According to an embodiment, the control unit is provided with sensing data in the operation of the hydraulic actuator and is configured to adjust the cracking pressure setting in response to the received sensing data. The implemented outlet control then ensures accurate static and moving position control in response to external static and dynamic load forces.

According to an embodiment, the hydraulic system may further comprise a pressure sensor for operating the pressure in the pressure space of the hydraulic actuator. Sensed data of the pressure sensor is transmitted to the control unit for controlling the first solenoid valve and the second solenoid valve in response to the sensed pressure. The advantage of this solution is that when the pressure of the hydraulic cylinder is sensed, the control unit is able to accurately control the solenoid valve such that the desired pressure level is reached. This feedback control allows for different precise pressure settings and different control modes to be used for the hydraulic actuator. The sensed pressure data may be transmitted to the control unit via a data communication connection, which may or may not implement wireless data transmission.

The disclosed outlet system of the hydraulic circuit is configured to control the hydraulic actuator to provide accurate movement and static positioning when the actuator is not externally loaded and also in response to external static and dynamic loads. The disclosed hydraulic system is suitable for use with variations in actuation speed and force providing actuation. The hydraulic actuators controlled by the disclosed metering system may be maintained in a relatively rigid configuration so as to be able to withstand significant external forces.

According to an embodiment, the control valve is a proportional directional valve and is pressure controlled and may be pilot pressure controlled or direct solenoid controlled. Then, the hydraulic system includes a third solenoid valve configured to control movement of the control valve in a first operating direction and a fourth solenoid valve configured to control movement in an opposite second operating direction. Thus, not only the operation of the first and second counter balance valves, but also the operation of the control valves is pressure controlled by means of several solenoid valves. The use of such pressure control is particularly advantageous when a fire resistant system is required, as is the case in coal mines for example. In this case, the hydraulic circuit may include only approved components. In the circuit of the invention, basic hydraulic components may be used that have obtained the required certification of the fire-resistant system. Furthermore, solenoid control of the disclosed control valve is advantageous because no other type of control valve is available that operates reliably and quickly.

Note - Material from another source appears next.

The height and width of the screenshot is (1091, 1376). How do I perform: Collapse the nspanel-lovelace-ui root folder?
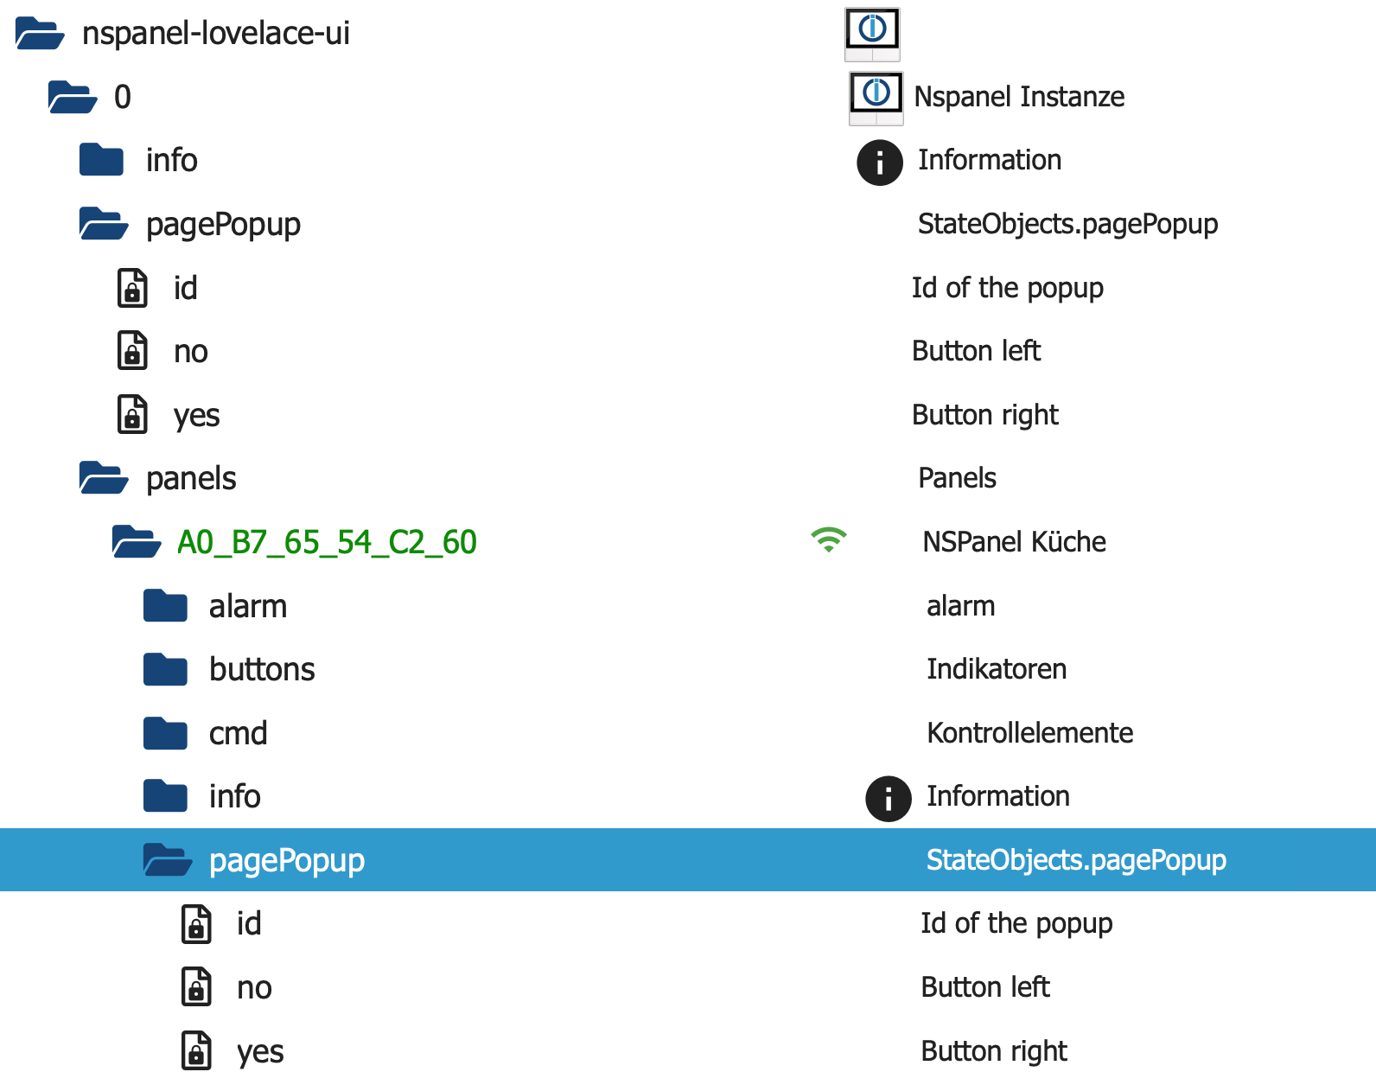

According to an embodiment, the hydraulic actuator connected to the hydraulic system is a hydraulic cylinder.

According to an embodiment, the hydraulic cylinder has a double piston construction and is thereby provided with two pistons and a piston rod mounted between the pistons. Then, the diameters of the working pressure spaces have equal dimensions, whereby the forces in both movement directions are equal when the same pressure is fed to the working pressure spaces.

According to alternative embodiments, a hydraulic cylinder of a common or conventional type is used as the hydraulic actuator. In such conventional differential cylinders, the size of the effective piston area in opposite directions is different and needs to be taken into account in the control. This embodiment is an alternative to the double piston cylinder described above.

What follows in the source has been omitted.